• WHAT YOU ARE ASKED TO DO
Copy the data exactly. Leave nothing out.

• RECORDS SHOWN
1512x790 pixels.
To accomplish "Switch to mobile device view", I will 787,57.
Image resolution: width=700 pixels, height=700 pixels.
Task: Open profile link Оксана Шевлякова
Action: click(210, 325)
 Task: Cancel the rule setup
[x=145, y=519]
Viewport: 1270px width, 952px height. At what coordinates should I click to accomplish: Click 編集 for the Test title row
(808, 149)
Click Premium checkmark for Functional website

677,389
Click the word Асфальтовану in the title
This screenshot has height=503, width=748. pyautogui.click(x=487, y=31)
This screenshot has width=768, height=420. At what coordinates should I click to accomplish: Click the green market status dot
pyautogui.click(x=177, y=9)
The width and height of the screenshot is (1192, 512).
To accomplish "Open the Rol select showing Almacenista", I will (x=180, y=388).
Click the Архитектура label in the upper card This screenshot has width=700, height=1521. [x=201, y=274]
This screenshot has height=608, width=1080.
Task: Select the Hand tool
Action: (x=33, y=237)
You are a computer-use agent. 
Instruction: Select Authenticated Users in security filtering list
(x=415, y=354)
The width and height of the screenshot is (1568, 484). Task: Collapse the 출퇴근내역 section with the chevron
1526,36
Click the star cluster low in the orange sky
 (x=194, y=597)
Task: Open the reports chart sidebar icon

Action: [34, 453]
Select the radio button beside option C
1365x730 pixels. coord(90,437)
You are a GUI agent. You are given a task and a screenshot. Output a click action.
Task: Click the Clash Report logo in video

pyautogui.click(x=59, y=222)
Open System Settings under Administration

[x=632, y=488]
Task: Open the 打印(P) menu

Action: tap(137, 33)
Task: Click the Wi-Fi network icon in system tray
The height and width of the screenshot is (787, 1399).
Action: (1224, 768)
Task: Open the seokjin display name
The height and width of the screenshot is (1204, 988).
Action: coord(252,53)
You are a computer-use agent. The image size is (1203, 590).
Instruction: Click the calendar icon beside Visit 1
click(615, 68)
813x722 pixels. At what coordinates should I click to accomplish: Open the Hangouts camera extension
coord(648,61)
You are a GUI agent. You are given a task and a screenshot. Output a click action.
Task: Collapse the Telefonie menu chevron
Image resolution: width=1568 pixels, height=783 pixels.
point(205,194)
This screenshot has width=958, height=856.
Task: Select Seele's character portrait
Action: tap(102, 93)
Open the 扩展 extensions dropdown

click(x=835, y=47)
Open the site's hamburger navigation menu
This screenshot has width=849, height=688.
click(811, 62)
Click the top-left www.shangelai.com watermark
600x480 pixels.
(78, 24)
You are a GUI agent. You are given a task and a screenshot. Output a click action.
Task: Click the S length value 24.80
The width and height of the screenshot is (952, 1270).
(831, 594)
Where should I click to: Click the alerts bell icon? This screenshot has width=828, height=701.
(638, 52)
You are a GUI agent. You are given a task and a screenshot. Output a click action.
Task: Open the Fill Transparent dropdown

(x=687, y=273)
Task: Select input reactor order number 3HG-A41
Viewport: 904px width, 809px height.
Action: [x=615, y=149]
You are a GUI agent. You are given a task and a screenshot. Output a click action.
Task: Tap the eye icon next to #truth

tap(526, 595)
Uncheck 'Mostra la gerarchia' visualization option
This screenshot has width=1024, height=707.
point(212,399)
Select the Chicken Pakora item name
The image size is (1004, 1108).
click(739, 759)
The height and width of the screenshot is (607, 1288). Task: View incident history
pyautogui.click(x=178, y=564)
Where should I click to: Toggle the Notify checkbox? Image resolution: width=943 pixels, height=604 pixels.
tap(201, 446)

• TASK RESPONSE
1512x790 pixels.
To accomplish "Switch to mobile device view", I will 787,57.
Image resolution: width=700 pixels, height=700 pixels.
Task: Open profile link Оксана Шевлякова
Action: click(210, 325)
 Task: Cancel the rule setup
[x=145, y=519]
Viewport: 1270px width, 952px height. At what coordinates should I click to accomplish: Click 編集 for the Test title row
(808, 149)
Click Premium checkmark for Functional website

677,389
Click the word Асфальтовану in the title
This screenshot has height=503, width=748. pyautogui.click(x=487, y=31)
This screenshot has width=768, height=420. At what coordinates should I click to accomplish: Click the green market status dot
pyautogui.click(x=177, y=9)
The width and height of the screenshot is (1192, 512).
To accomplish "Open the Rol select showing Almacenista", I will (x=180, y=388).
Click the Архитектура label in the upper card This screenshot has width=700, height=1521. [x=201, y=274]
This screenshot has height=608, width=1080.
Task: Select the Hand tool
Action: (x=33, y=237)
You are a computer-use agent. 
Instruction: Select Authenticated Users in security filtering list
(x=415, y=354)
The width and height of the screenshot is (1568, 484). Task: Collapse the 출퇴근내역 section with the chevron
1526,36
Click the star cluster low in the orange sky
 (x=194, y=597)
Task: Open the reports chart sidebar icon

Action: [34, 453]
Select the radio button beside option C
1365x730 pixels. coord(90,437)
You are a GUI agent. You are given a task and a screenshot. Output a click action.
Task: Click the Clash Report logo in video

pyautogui.click(x=59, y=222)
Open System Settings under Administration

[x=632, y=488]
Task: Open the 打印(P) menu

Action: tap(137, 33)
Task: Click the Wi-Fi network icon in system tray
The height and width of the screenshot is (787, 1399).
Action: (1224, 768)
Task: Open the seokjin display name
The height and width of the screenshot is (1204, 988).
Action: coord(252,53)
You are a computer-use agent. The image size is (1203, 590).
Instruction: Click the calendar icon beside Visit 1
click(615, 68)
813x722 pixels. At what coordinates should I click to accomplish: Open the Hangouts camera extension
coord(648,61)
You are a GUI agent. You are given a task and a screenshot. Output a click action.
Task: Collapse the Telefonie menu chevron
Image resolution: width=1568 pixels, height=783 pixels.
point(205,194)
This screenshot has width=958, height=856.
Task: Select Seele's character portrait
Action: tap(102, 93)
Open the 扩展 extensions dropdown

click(x=835, y=47)
Open the site's hamburger navigation menu
This screenshot has width=849, height=688.
click(811, 62)
Click the top-left www.shangelai.com watermark
600x480 pixels.
(78, 24)
You are a GUI agent. You are given a task and a screenshot. Output a click action.
Task: Click the S length value 24.80
The width and height of the screenshot is (952, 1270).
(831, 594)
Where should I click to: Click the alerts bell icon? This screenshot has width=828, height=701.
(638, 52)
You are a GUI agent. You are given a task and a screenshot. Output a click action.
Task: Open the Fill Transparent dropdown

(x=687, y=273)
Task: Select input reactor order number 3HG-A41
Viewport: 904px width, 809px height.
Action: [x=615, y=149]
You are a GUI agent. You are given a task and a screenshot. Output a click action.
Task: Tap the eye icon next to #truth

tap(526, 595)
Uncheck 'Mostra la gerarchia' visualization option
This screenshot has width=1024, height=707.
point(212,399)
Select the Chicken Pakora item name
The image size is (1004, 1108).
click(739, 759)
The height and width of the screenshot is (607, 1288). Task: View incident history
pyautogui.click(x=178, y=564)
Where should I click to: Toggle the Notify checkbox? Image resolution: width=943 pixels, height=604 pixels.
tap(201, 446)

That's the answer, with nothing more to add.